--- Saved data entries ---
☆ ☆ ☆ ☆
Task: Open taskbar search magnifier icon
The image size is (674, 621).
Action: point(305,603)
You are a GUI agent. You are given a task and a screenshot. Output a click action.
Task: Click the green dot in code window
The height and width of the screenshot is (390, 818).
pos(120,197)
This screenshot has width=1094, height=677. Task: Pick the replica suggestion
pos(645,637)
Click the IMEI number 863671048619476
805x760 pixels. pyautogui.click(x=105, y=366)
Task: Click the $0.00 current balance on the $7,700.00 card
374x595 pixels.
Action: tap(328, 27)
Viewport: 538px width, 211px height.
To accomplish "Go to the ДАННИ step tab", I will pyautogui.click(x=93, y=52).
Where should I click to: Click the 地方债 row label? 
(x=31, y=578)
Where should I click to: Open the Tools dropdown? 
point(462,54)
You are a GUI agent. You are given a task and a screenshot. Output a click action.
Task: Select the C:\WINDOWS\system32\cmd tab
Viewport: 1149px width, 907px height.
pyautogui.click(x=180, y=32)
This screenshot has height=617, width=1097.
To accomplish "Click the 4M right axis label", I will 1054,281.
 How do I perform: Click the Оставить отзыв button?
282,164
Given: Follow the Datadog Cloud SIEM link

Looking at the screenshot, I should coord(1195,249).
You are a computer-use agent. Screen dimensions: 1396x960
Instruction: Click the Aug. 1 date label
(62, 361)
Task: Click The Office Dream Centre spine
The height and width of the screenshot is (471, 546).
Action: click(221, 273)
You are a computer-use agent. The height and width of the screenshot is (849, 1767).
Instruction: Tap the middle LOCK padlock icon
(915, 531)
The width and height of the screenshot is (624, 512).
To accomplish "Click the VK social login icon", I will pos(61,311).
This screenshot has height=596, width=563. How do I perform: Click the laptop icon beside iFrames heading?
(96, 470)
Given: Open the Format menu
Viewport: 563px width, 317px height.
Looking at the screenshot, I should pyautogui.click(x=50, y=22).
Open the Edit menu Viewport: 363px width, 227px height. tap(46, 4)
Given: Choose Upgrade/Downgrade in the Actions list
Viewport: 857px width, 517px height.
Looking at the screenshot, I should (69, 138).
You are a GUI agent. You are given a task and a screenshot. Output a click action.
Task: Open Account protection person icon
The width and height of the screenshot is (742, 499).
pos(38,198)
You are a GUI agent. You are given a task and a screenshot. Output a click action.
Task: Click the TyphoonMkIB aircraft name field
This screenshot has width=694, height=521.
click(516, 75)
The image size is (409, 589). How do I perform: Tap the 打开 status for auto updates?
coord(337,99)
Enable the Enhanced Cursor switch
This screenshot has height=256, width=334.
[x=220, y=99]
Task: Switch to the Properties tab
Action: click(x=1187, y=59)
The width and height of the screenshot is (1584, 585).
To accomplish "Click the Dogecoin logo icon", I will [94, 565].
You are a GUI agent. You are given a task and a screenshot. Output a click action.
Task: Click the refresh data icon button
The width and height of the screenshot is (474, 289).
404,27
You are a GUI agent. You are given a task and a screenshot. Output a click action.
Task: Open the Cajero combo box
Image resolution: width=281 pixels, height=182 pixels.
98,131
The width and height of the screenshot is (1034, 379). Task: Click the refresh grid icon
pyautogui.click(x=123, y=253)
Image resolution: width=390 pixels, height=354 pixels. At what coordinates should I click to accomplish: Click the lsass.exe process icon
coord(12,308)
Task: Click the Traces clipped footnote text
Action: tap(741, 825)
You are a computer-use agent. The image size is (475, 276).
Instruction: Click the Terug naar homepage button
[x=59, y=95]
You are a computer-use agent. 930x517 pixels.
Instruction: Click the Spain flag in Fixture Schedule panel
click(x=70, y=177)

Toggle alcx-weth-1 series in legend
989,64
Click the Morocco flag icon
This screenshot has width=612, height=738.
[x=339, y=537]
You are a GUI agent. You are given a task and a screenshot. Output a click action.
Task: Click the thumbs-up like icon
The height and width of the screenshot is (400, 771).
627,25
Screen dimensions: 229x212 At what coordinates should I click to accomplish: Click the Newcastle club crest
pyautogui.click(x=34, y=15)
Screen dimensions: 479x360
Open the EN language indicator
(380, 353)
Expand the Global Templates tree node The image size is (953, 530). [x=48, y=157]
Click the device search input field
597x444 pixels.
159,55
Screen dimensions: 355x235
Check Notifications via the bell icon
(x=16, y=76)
☆ ☆ ☆ ☆
--- WORK INSTRUCTIONS ---
Every entry shown above should be written out again without a single difference.

--- TASK RESULT ---
Task: Open taskbar search magnifier icon
The image size is (674, 621).
Action: point(305,603)
You are a GUI agent. You are given a task and a screenshot. Output a click action.
Task: Click the green dot in code window
The height and width of the screenshot is (390, 818).
pos(120,197)
This screenshot has width=1094, height=677. Task: Pick the replica suggestion
pos(645,637)
Click the IMEI number 863671048619476
805x760 pixels. pyautogui.click(x=105, y=366)
Task: Click the $0.00 current balance on the $7,700.00 card
374x595 pixels.
Action: tap(328, 27)
Viewport: 538px width, 211px height.
To accomplish "Go to the ДАННИ step tab", I will pyautogui.click(x=93, y=52).
Where should I click to: Click the 地方债 row label? 
(x=31, y=578)
Where should I click to: Open the Tools dropdown? 
point(462,54)
You are a GUI agent. You are given a task and a screenshot. Output a click action.
Task: Select the C:\WINDOWS\system32\cmd tab
Viewport: 1149px width, 907px height.
pyautogui.click(x=180, y=32)
This screenshot has height=617, width=1097.
To accomplish "Click the 4M right axis label", I will 1054,281.
 How do I perform: Click the Оставить отзыв button?
282,164
Given: Follow the Datadog Cloud SIEM link

Looking at the screenshot, I should coord(1195,249).
You are a computer-use agent. Screen dimensions: 1396x960
Instruction: Click the Aug. 1 date label
(62, 361)
Task: Click The Office Dream Centre spine
The height and width of the screenshot is (471, 546).
Action: click(221, 273)
You are a computer-use agent. The height and width of the screenshot is (849, 1767).
Instruction: Tap the middle LOCK padlock icon
(915, 531)
The width and height of the screenshot is (624, 512).
To accomplish "Click the VK social login icon", I will pos(61,311).
This screenshot has height=596, width=563. How do I perform: Click the laptop icon beside iFrames heading?
(96, 470)
Given: Open the Format menu
Viewport: 563px width, 317px height.
Looking at the screenshot, I should pyautogui.click(x=50, y=22).
Open the Edit menu Viewport: 363px width, 227px height. tap(46, 4)
Given: Choose Upgrade/Downgrade in the Actions list
Viewport: 857px width, 517px height.
Looking at the screenshot, I should (69, 138).
You are a GUI agent. You are given a task and a screenshot. Output a click action.
Task: Open Account protection person icon
The width and height of the screenshot is (742, 499).
pos(38,198)
You are a GUI agent. You are given a task and a screenshot. Output a click action.
Task: Click the TyphoonMkIB aircraft name field
This screenshot has width=694, height=521.
click(516, 75)
The image size is (409, 589). How do I perform: Tap the 打开 status for auto updates?
coord(337,99)
Enable the Enhanced Cursor switch
This screenshot has height=256, width=334.
[x=220, y=99]
Task: Switch to the Properties tab
Action: click(x=1187, y=59)
The width and height of the screenshot is (1584, 585).
To accomplish "Click the Dogecoin logo icon", I will [94, 565].
You are a GUI agent. You are given a task and a screenshot. Output a click action.
Task: Click the refresh data icon button
The width and height of the screenshot is (474, 289).
404,27
You are a GUI agent. You are given a task and a screenshot. Output a click action.
Task: Open the Cajero combo box
Image resolution: width=281 pixels, height=182 pixels.
98,131
The width and height of the screenshot is (1034, 379). Task: Click the refresh grid icon
pyautogui.click(x=123, y=253)
Image resolution: width=390 pixels, height=354 pixels. At what coordinates should I click to accomplish: Click the lsass.exe process icon
coord(12,308)
Task: Click the Traces clipped footnote text
Action: tap(741, 825)
You are a computer-use agent. The image size is (475, 276).
Instruction: Click the Terug naar homepage button
[x=59, y=95]
You are a computer-use agent. 930x517 pixels.
Instruction: Click the Spain flag in Fixture Schedule panel
click(x=70, y=177)

Toggle alcx-weth-1 series in legend
989,64
Click the Morocco flag icon
This screenshot has width=612, height=738.
[x=339, y=537]
You are a GUI agent. You are given a task and a screenshot. Output a click action.
Task: Click the thumbs-up like icon
The height and width of the screenshot is (400, 771).
627,25
Screen dimensions: 229x212 At what coordinates should I click to accomplish: Click the Newcastle club crest
pyautogui.click(x=34, y=15)
Screen dimensions: 479x360
Open the EN language indicator
(380, 353)
Expand the Global Templates tree node The image size is (953, 530). [x=48, y=157]
Click the device search input field
597x444 pixels.
159,55
Screen dimensions: 355x235
Check Notifications via the bell icon
(x=16, y=76)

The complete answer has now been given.